• **Directive**
Transcribe the passage of the movie rumors post between "As with all" and "at this news?", inclusive.

• **Source**
▽

Killer eels. I sincerely hope they also a) shriek or b) have frickin' laser beams attached to their heads.
Putting this together will be a neat trick, since I was under the impression Eon Productions (now making Casino Royale) controlled all Bond film rights and wasn't interested in making any "Young Bond" movies. Securing Bloom for the role might have changed their minds, however.
Oh, and IESB is reporting that Clive Owen wil be Bond in CR:
After a few questions about Sin City and about other upcoming work we asked him about the rumors regarding James Bond. "Yes or no to Bond," we asked. He said this while nodding his head 'yes', "I will be busy for a while" and then our colleauge next to us asked again, "any truth to the James Bond rumors?" "I'll be busy for a while," he repeated with a grin and smile.
I wouldn't antagonize Owen, guys. That guy looks like he could punch through your chest, like Richard Pryor's dad.
As with all Bond rumors, I'll believe these when I see an official announcement. I've said repeatedly that I like Owen for Bond, and that I don't really like Bloom at all. For anything.
Next, with Dukes of Hazzard and A-Team movies in the works, who's really surprised at this news?
According to IMDB, Catherine is set to play Pamela Ewing in the film version of [Dallas]... with rumours that Brad Pitt may be co-starring - although producers have refused to confirm his involvement. Screenwriter Robert Harling said of the Dallas project: "The story starts with Bobby and Pam meeting and getting married.
"It is reinventing the Ewing family as if they exist in 2006 when the movie comes out. We want to make a big, all-star, flashy, go-for-it version of the TV series."
If Brad does sign up to the film, he won't find it too tricky to conjure up images of the hit series, after he himself appeared in a few episodes of Dallas in 1988, as Randy - boyfriend of Charlotte Wade (Shalane McCall).
Imagine my shock when I checked the IMDB and discovered that damn show ran until 1991. Of course, in a perfect world, they'd switch cities, change the name of the show to Houston, and make the film about a family who runs an unscrupulous energy trading company.
Purely fictitious, of course.

△

(Data items)
▽

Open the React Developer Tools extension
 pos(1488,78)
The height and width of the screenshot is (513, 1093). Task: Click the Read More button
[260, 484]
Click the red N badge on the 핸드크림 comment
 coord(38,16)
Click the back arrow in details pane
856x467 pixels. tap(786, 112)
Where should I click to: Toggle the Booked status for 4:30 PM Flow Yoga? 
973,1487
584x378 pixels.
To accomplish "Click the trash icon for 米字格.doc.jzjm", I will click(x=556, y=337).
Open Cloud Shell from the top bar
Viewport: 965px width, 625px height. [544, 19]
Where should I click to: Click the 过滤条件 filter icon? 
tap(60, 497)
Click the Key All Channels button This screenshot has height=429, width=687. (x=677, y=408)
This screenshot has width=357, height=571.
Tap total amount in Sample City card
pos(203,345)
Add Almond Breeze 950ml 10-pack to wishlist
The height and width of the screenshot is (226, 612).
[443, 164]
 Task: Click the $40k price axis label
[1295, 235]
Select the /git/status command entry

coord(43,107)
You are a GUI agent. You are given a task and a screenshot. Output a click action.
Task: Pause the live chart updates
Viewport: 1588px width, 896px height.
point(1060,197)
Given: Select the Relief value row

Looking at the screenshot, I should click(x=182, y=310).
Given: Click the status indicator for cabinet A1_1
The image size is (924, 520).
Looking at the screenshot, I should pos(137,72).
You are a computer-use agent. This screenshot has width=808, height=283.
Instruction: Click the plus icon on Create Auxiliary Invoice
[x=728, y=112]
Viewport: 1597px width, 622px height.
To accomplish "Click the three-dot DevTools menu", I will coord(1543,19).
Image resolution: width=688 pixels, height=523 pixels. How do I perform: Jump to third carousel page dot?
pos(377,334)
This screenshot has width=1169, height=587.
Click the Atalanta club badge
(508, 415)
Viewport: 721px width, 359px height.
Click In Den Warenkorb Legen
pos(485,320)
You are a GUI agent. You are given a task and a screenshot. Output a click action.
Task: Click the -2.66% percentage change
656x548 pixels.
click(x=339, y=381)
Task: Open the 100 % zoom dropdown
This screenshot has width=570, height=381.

△

• **Answer**
As with all Bond rumors, I'll believe these when I see an official announcement. I've said repeatedly that I like Owen for Bond, and that I don't really like Bloom at all. For anything.
Next, with Dukes of Hazzard and A-Team movies in the works, who's really surprised at this news?